In common with other councils, the city has not found a link between appraisal and improvements in classroom teaching. “Our experience suggests that the most effective route to improvement is by self-evaluating peer support groups, calling on authority help by means of development plans,” Mr Eastwood advised.

* Dundee: 64 per cent of primary and 51 per cent of secondary teachers have already been appraised.

* Edinburgh: 31 per cent of primary and 21 per cent of secondary teachers had been appraised by the end of June. By next summer, the city council anticipates only a third of staff will have been through the process.

Fiona McLeod, head of quality services, told the Government that appraisal should not be isolated from other developments. “It has to be taken forward in a measured way, paced along with such other initiatives as the 5-14 programme, national testing, devolved school management, development planning, school reviews. Never the less, as part of the process for improving quality of provision, it plays an important role,” Ms McLeod stated.

The scheme had been inhibited by the administration involved, union opposition to extra workload and budget cuts relating to class cover.

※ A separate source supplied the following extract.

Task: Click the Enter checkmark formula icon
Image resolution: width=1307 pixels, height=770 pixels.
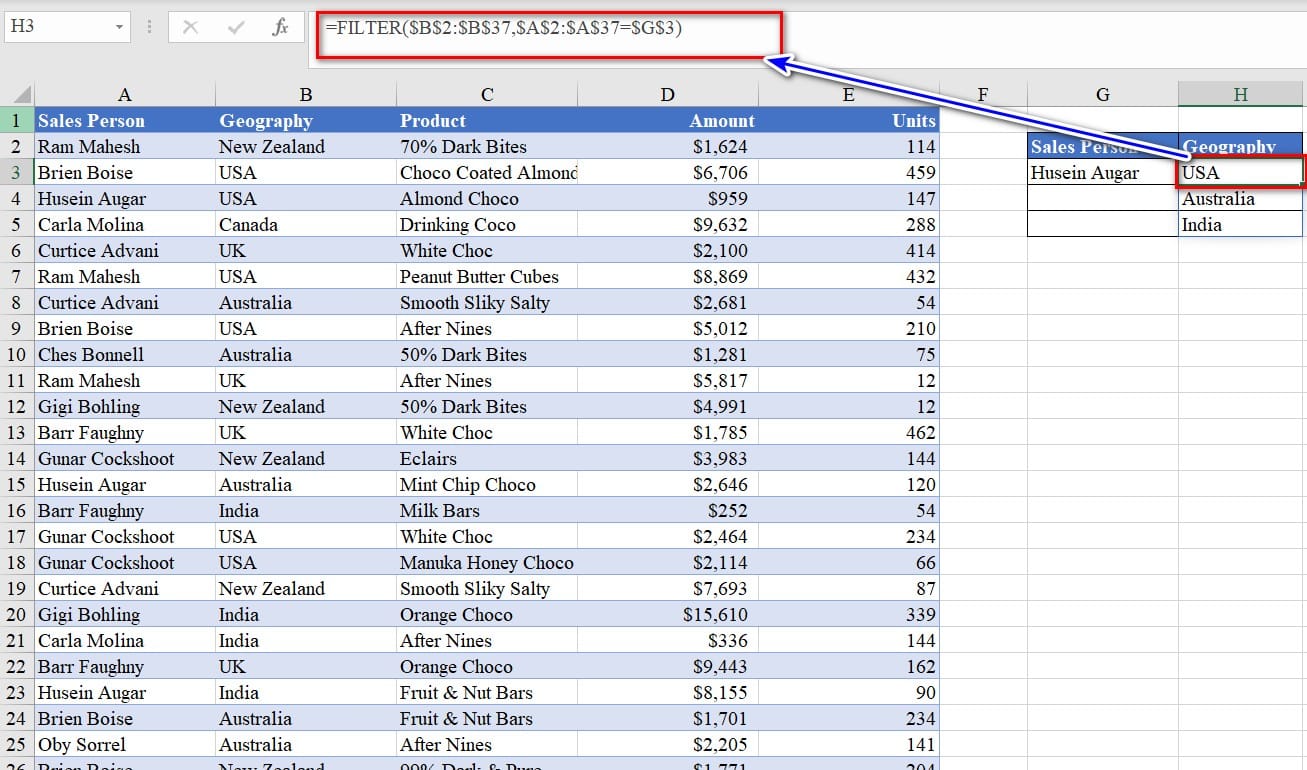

* Fife: 80-90 per cent of primary teachers and 60-70 per cent of secondary staff have undergone appraisal, although the council has now placed a moratorium on developments while it plans new ways to deliver the scheme. It argues it does not have the central staff it had under the regional council.

David Cameron, performance review manager, said appraisal had been seen as a valuable exercise but teachers believed it should now be scaled down. “We have the same concerns as elsewhere,” Mr Cameron said. “People did not always get action from it but, in general, teachers valued quality time with someone else in the school.”

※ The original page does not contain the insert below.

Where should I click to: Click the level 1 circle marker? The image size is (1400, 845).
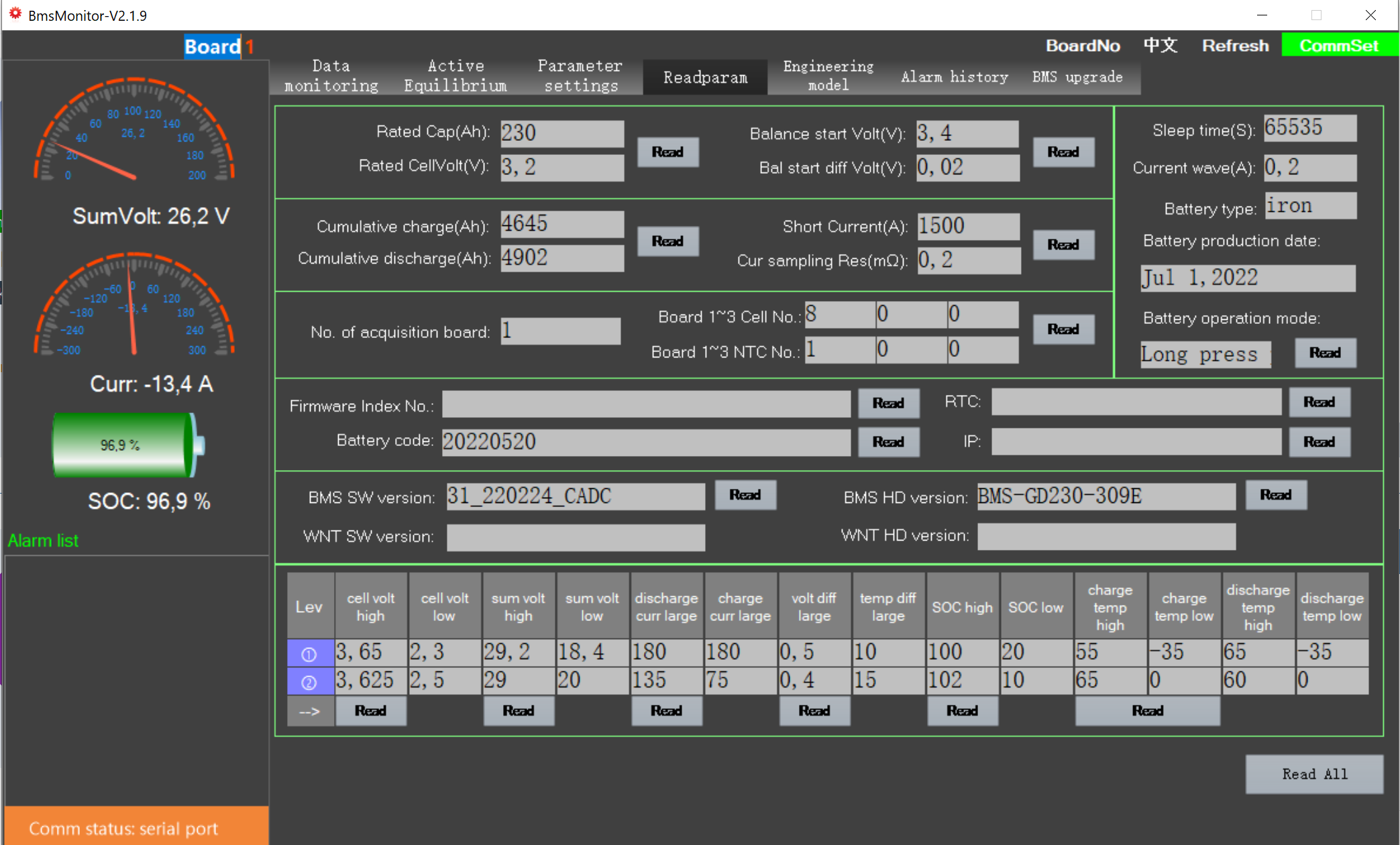[x=309, y=653]
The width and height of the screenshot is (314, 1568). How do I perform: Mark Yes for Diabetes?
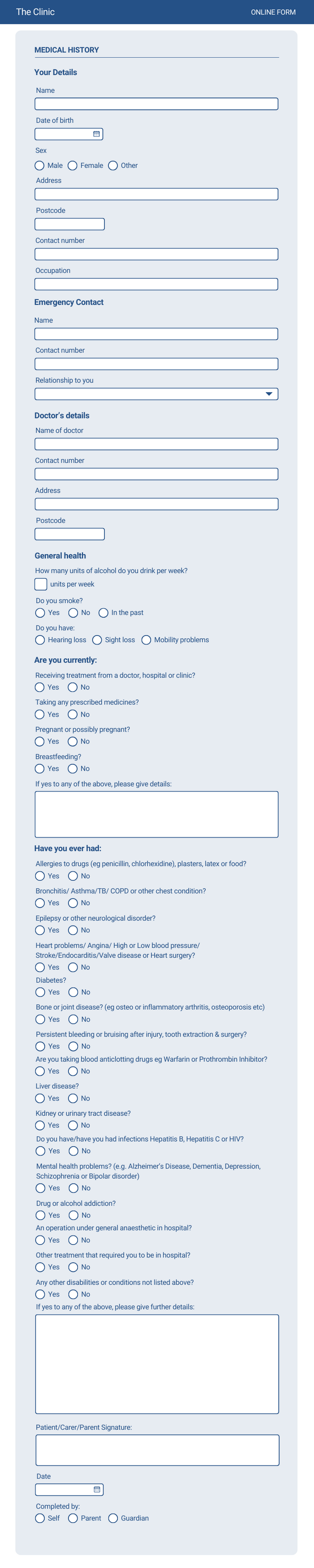click(x=40, y=992)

A report in August last year on appraisal of principal teachers found that only 9 per cent felt it improved classroom competence. Mr Cameron noted that it was difficult to assess classroom change at a time when the council had amended its guidance on teaching and learning.

* Glasgow: 14 per cent of primary and 7 per cent of secondary teachers have been appraised, although the city hopes the figure could rise to 50 per cent by next year. It acknowledges this will only happen with teachers’ co-operation.

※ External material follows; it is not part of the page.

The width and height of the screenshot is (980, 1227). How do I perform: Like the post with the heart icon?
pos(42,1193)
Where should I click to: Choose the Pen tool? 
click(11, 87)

George Gardner, depute director of education, said: “We are very keen to look at review in the context of development planning that is not something distinct from normal processes in school. The personal development plans of teachers would have clear connection with priorities within the school development plan but would also take account of personal professional targets and career review option.”

Mr Gardner said the term appraisal would continue to cause “deep concern” among teachers if it was seen as an “add-on” to their duties. “Many teachers view the current Government appraisal as bureaucratic and mechanistic. It is likely that a combative approach from the Scottish Office would lead to considerable unrest within the teaching profession and prevent a more developmental approach being achieved,” he said.

A high proportion of staff have been through appraisal training but the authority is concerned at the time lapse since it was carried out.

* North Lanarkshire: 8 per cent of primary and 9 per cent of secondary teachers have been through appraisal but the figure could rise to 50 per cent by next June. More than 2,200 of the 3,500-strong teaching force have already been through training.

Delays were caused by the change to unitary status which in turn delayed headteachers’ appraisal and subsequent progress in schools. A voluntary agreement with the teachers’ unions further hampered progress.

North Lanarkshire is currently drafting a revised professional development and review policy which it hopes to negotiate with the unions next month.